High resolution particle separation
For sepsis application, the spiral device needs to focus blood cells at
the outer wall while allowing the bacteria to migrate away from the
wall. To this end, we evaluated the spiral device using particles to
find the particle size cut-off above which particles remain focused.
Experimentally, 1 µm particles were mixed with particles of different
sizes and the migration and focusing was observed (Fig.4A). Using the
current spiral design, it is possible to separate 1 µm from 3 µm
particles with resolution. While the 2 µm particles are not separated
from the 1 µm particles at the outlet, it is noteworthy to mention that
while the 1 µm particles have made a turn along the inner wall, the 2 µm
particles are yet to make the complete turn. Hence, while outside the
scope of this work, by cleverly designing the device it should be
possible to differentiate those particles as well. Furthermore, the 3
and 5 µm particles clearly migrate toward the inner wall while the 7 µm
particles are fully focused. For a low-aspect-ratio channel geometry
(width >> height), focusing is strongly
dependent on the particle size to channel height ratio (a/h). Using
low-aspect-ratio channel geometry, we previously suggested a minimum a/h
ratio > 0.1 for focusing in inertial microfluidics53. Interestingly, our findings also indicate stable
focusing at a/h ratio > 0.1. Stable focusing in our case
means particles remaining fully focused at the outer wall. This would
translate to a particle size above 5 µm in the current spiral design
(h=50 µm).
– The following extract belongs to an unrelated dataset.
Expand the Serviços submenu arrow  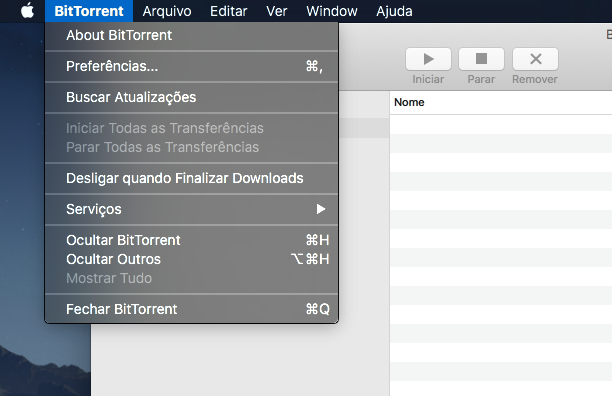point(321,209)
As a proof of principle for high resolution particle
separation, 1 µm and 3 µm particles were mixed and pushed through the
device and we analyzed the collected fractions at the outlets (Fig.4B).
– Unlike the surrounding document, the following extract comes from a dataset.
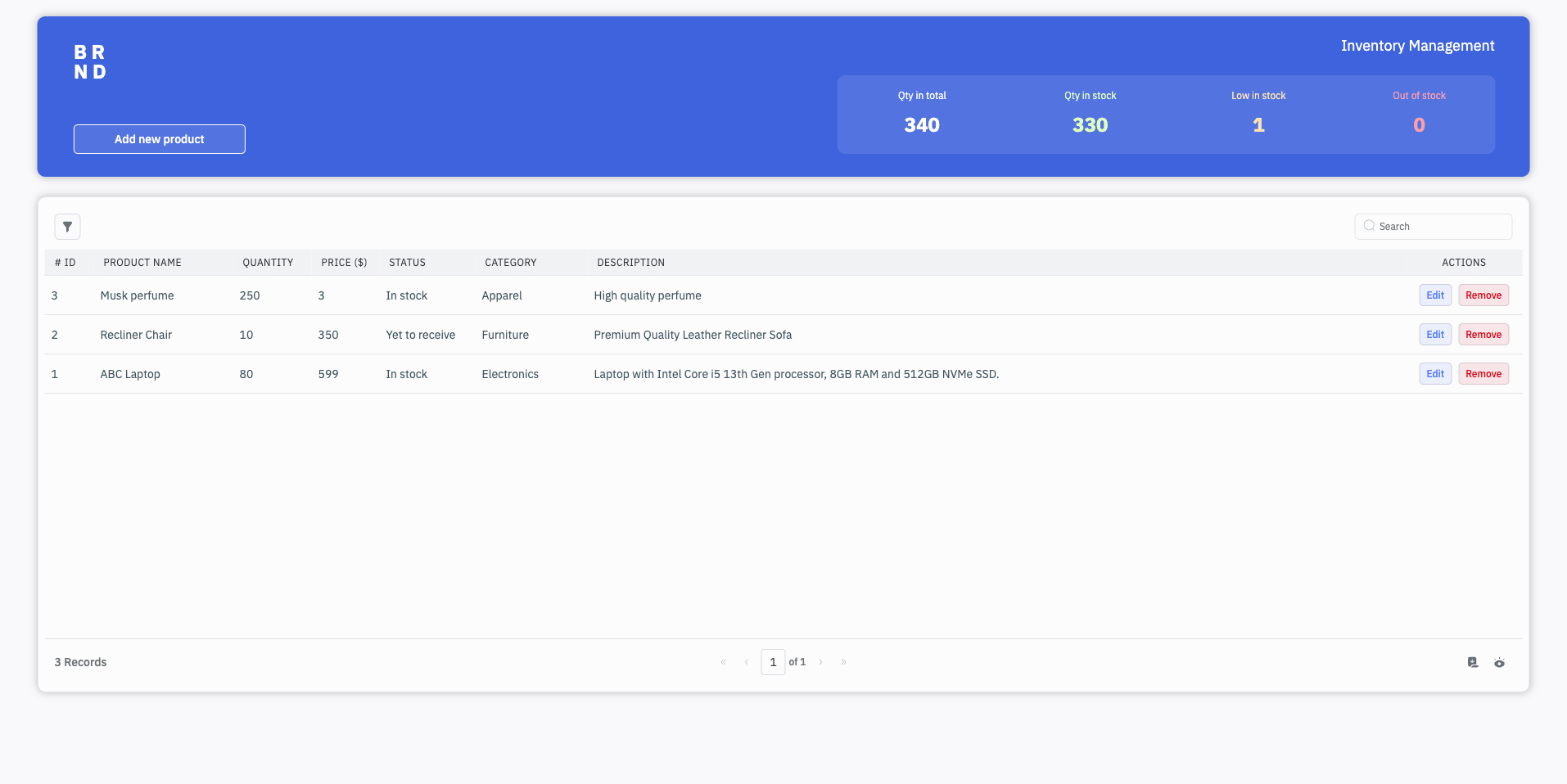Go to the first page with the double-left arrow
The width and height of the screenshot is (1567, 784).
click(723, 662)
A hemocytometer was used to count the two fractions. The yield of the 1
μm particles, calculated as fraction of 1 μm particles recovered through
the inner outlet (O1) to the total count, was 96%, and the yield was
100% for 3 μm particles in the outer outlet (O2). To reiterate, the
total volumetric flow rate used was 1 mL/min, a throughput previously
only reported for inertial microfluidics.